Esa tranquilidad vacila en 1938. En diciembre de ese año, la inquietud religiosa de Irène Némirovsky, muy real, y el fracaso en sus intentos de obtener la nacionalidad francesa hacen que se decida a recibir el bautismo católico junto con su marido y sus hijas, por una especie de devoción a los valores cristianos de su país de adopción. Cuando menos eso cabía suponer, hasta el descubrimiento de una carta (n.º 199) enviada en junio de 1938 a Jean Zay, ministro de Instrucción Pública. Esa petición parece demostrar que Irène Némirovsky deseaba evitar a sus hijas, Denise y Élisabeth, los inconvenientes objetivos derivados de su condición judía, empezando por la negativa de los colegios privados católicos a aceptar a su hija mayor, a falta de plazas en el liceo público Victor-Duruy. El ministro resolvió el problema, pero la incertidumbre entró en la vida de Irène Némirovsky: la angustia por no ser francesa alimenta las últimas novelas de la década, Les Échelles du Levant (1939) y Los perros y los lobos (1940), e incluso, por simetría, Los bienes de este mundo (escrita en 1940), himno a la solidez de las antiguas familias de la burguesía provinciana, evidentemente católicas.

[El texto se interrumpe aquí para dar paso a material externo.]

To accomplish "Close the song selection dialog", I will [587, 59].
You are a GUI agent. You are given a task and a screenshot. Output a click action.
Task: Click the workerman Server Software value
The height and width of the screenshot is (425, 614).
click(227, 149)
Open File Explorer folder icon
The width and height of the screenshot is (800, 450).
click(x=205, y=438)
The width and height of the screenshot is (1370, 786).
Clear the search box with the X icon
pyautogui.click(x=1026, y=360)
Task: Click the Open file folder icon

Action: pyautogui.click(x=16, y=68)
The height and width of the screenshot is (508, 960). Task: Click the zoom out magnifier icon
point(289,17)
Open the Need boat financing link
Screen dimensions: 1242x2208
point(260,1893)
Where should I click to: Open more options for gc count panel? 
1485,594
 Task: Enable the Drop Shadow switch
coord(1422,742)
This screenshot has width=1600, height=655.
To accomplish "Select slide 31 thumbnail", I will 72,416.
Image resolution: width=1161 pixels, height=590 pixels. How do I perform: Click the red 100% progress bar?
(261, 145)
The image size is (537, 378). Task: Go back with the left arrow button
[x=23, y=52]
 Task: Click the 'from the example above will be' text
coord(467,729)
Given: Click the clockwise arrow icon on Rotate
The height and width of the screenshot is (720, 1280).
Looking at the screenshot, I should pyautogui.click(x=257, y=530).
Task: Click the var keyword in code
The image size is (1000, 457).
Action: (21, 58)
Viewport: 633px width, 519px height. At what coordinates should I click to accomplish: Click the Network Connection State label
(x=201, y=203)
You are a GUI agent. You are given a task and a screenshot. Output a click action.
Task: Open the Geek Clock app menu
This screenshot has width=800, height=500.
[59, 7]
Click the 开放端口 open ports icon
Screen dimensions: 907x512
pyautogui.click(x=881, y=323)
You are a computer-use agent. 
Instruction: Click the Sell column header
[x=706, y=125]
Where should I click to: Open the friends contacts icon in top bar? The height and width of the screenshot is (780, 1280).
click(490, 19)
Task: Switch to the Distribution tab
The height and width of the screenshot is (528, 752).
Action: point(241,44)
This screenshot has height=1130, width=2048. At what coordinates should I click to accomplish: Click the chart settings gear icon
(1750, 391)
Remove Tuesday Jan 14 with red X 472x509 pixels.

Llegan la guerra, la derrota y el régimen de Vichy. De octubre de 1940 a julio de 1942, carta tras carta, vemos a Michel Epstein e Irène Némirovsky debatiéndose en la red de las medidas antisemitas, que los privan poco a poco de ingresos y hacen crecer su deuda con la editorial Albin Michel. Medidas cuyo sentido y finalidad les cuesta comprender, mientras intentan capear ese temporal de ultrajes y prohibiciones, que impiden a Irène Némirovsky publicar con su nombre y acaban obligándola a utilizar como testaferro a la gobernanta de sus hijas, Julie Dumot. Las cartas de ese período son más numerosas: se han conservado mejor y reflejan, con su mera frecuencia, un nerviosismo creciente. Las de Irène y Michel, indisociables en la desgracia y las dificultades, se conservan en muchos casos en forma de copias de calco, cuando no de borradores, que, tras la deportación de ambos, viajarán en la famosa maleta en que Julie Dumot amontonó los manuscritos en fase de elaboración, los documentos y las cartas recibidas por el matrimonio durante los dos años pasados en Issy-l’Évêque. En consecuencia, el período más dramático de Irène Némirovsky, el de la elaboración de su obra maestra, es también el mejor documentado por una correspondencia en la que da rienda suelta a su cólera, su angustia y su desengaño. Pero también a la amistad y la gratitud, en el muy hermoso conjunto de misivas dirigidas a André Sabatier, sin cuya intervención Robert Esménard, yerno de Albin Michel, no se habría avenido a seguir pagando adelantos mensuales a una autora a la que ya no podía publicar.

Esa relación privilegiada no se interrumpe con la detención de Irène Némirovsky el 13 de julio de 1942, ni siquiera cuando, en octubre, Michel Epstein corre la misma suerte, no sin haber abrumado a André Sabatier con cartas y telegramas desesperados, hasta la aceptación de su destino: reencontrarse con su mujer pasando por la prisión de Le Creusot y, luego, el campo de Drancy. A ese respecto, su última carta, que sus hijas no llegaron a conocer, resulta estremecedora: «Puede que pronto vea a Irène», escribe horas antes de la salida del convoy n.º 42, que lo conducirá a la cámara de gas. La publicación del Journal de guerre de Paul Morand en 2020 tiñó de siniestro sarcasmo los vanos esfuerzos de Michel y Sabatier por obtener la intercesión de este estrecho colaborador de Pierre Laval. Si parece momentáneamente conmovido por la suerte de Irène Némirovsky, una de sus más fervientes admiradoras, el autor de El hombre acosado se muestra indiferente ante la situación de los judíos, golpeados con saña por el régimen al que sirve.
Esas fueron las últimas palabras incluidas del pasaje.